SEZIONE DI TESTO -
Denominazione, oggi, di un piccolo stato, il nome Austria ha indicato per circa quattro secoli della storia europea una delle grandi potenze che si contendevano il primato politico nel vecchio continente. E tuttavia quel grande stato, se costituiva un'unità dal punto di vista dinastico, non formava un'unità nazionale, culturale, morale, che profondasse le sue radici nel lontano passato e potesse perciò affrontare, sempre più rigogliosa, l'avvenire.
V'era l'Austria; meglio, la monarchia degli Asburgo: ma sotto al denominatore comune si celavano le profondissime differenze di razza, di lingua, di cultura, di tradizioni, per cui Boemi, Ungheresi, Croati, Romeni, Italiani e Tedeschi continuavano a far parte a sé, pur rimanendo sottomessi a un comune sovrano. La vera Austria, in senso stretto, con la sua popolazione tedesca, viveva nell'orbita della generale civiltà germanica, pur presentando naturalmente caratteri proprî che la differenziavano, per es., dalla cultura prussiana, mentre le popolazioni italiane rimanevano, pur sempre, nell'orbita della civiltà italiana del Rinascimento e della Controriforma. Si vennero stabilendo, sì, col tempo, comuni interessi economici, onde sempre più sotto tal riguardo si poteva parlare di un'unità delle regioni "danubiane": ma se le regioni centrali dell'Impero austriaco venivano ritrovando questo comune legame, quelle "non danubiane" (per es. le terre italiane) ne rimanevano completamente al di fuori.

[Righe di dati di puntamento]

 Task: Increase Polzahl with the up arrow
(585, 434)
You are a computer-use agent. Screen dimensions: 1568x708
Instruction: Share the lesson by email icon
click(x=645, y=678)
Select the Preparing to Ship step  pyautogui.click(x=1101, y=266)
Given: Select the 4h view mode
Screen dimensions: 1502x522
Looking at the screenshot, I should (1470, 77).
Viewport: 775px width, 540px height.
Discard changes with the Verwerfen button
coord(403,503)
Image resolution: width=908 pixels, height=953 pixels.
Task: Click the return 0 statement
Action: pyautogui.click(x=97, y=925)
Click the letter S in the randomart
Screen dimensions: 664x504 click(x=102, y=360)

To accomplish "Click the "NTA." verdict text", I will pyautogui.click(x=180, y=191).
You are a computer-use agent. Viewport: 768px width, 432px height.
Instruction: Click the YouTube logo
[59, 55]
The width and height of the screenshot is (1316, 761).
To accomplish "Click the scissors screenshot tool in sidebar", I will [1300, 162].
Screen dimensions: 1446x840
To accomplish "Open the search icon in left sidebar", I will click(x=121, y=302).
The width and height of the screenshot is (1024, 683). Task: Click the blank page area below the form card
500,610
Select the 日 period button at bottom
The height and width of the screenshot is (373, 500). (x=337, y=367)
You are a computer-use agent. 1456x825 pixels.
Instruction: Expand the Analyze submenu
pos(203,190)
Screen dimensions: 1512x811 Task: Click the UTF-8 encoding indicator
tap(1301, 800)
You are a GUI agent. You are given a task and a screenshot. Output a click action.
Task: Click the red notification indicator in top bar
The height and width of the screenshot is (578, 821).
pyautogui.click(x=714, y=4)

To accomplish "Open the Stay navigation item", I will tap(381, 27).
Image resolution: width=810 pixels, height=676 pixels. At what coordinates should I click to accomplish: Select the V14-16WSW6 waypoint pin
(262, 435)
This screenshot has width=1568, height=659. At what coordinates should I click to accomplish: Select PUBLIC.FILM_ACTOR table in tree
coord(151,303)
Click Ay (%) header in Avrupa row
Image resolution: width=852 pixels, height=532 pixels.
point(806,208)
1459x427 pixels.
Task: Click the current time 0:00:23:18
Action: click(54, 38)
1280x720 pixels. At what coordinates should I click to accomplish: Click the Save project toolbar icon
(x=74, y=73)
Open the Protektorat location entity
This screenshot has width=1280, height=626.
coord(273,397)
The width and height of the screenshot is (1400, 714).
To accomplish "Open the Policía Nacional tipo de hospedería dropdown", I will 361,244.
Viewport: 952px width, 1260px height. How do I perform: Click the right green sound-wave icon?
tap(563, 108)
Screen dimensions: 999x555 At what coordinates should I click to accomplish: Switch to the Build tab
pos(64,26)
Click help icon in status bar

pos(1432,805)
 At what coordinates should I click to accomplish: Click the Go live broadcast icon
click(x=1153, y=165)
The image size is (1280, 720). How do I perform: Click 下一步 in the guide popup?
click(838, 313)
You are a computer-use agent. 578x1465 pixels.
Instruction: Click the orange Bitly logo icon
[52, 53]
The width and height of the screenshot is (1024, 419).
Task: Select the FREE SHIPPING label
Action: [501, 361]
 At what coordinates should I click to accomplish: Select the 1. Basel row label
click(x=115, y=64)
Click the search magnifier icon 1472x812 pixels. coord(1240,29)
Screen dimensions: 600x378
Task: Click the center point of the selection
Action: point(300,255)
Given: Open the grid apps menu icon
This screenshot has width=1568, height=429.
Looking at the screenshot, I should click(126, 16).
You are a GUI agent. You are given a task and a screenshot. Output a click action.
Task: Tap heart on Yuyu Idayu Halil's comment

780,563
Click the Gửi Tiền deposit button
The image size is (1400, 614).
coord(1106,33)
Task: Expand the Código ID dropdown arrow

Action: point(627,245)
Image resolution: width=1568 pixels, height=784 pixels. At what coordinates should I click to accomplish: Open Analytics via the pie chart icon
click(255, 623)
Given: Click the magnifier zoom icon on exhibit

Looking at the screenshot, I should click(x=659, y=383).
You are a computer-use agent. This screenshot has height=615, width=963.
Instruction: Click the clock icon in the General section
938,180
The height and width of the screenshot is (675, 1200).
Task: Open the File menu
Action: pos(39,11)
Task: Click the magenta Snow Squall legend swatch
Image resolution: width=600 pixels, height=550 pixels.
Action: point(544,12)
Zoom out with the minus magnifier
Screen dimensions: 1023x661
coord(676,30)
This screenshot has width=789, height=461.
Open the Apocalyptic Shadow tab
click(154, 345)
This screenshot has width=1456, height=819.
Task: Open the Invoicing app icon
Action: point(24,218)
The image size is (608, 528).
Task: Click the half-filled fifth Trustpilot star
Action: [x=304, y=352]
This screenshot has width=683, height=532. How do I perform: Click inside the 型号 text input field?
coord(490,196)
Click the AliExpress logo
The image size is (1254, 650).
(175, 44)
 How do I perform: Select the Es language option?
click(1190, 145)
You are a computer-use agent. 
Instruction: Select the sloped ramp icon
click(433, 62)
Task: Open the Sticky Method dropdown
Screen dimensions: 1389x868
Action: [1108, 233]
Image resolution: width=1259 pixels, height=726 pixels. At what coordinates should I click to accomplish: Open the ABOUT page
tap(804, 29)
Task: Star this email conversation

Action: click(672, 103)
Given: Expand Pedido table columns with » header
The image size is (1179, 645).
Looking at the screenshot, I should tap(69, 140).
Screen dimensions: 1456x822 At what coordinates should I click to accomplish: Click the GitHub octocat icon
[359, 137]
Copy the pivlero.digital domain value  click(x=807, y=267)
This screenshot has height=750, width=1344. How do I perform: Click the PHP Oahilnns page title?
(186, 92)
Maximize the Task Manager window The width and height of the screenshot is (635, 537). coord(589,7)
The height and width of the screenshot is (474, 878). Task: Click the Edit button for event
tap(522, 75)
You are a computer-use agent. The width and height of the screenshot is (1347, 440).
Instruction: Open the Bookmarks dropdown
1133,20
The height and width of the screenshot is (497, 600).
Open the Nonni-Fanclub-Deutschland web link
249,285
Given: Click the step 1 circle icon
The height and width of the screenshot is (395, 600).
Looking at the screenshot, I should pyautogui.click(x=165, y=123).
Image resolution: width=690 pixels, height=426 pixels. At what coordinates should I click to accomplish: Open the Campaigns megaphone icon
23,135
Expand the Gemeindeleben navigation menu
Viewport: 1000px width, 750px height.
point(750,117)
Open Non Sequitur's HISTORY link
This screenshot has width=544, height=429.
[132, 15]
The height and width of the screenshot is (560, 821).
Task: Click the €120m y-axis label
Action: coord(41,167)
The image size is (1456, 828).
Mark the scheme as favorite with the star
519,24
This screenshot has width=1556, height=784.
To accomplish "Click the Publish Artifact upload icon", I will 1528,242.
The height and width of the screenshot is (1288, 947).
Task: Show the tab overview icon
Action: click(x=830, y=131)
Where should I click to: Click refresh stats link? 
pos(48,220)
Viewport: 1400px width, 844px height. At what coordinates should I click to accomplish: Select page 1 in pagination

COMPITI DA SVOLGERE -
1 – Cita dal brano sull'Austria il passo compreso tra "Denominazione, oggi, di" e "più rigogliosa, l'avvenire.", estremi inclusi.
2 – Secondo il brano sull'Austria, nell'orbita di quale civiltà rimanevano le popolazioni italiane della monarchia?

RISPOSTE ATTESE -
1 –
Denominazione, oggi, di un piccolo stato, il nome Austria ha indicato per circa quattro secoli della storia europea una delle grandi potenze che si contendevano il primato politico nel vecchio continente. E tuttavia quel grande stato, se costituiva un'unità dal punto di vista dinastico, non formava un'unità nazionale, culturale, morale, che profondasse le sue radici nel lontano passato e potesse perciò affrontare, sempre più rigogliosa, l'avvenire.

2 – Nell'orbita della civiltà italiana del Rinascimento e della Controriforma.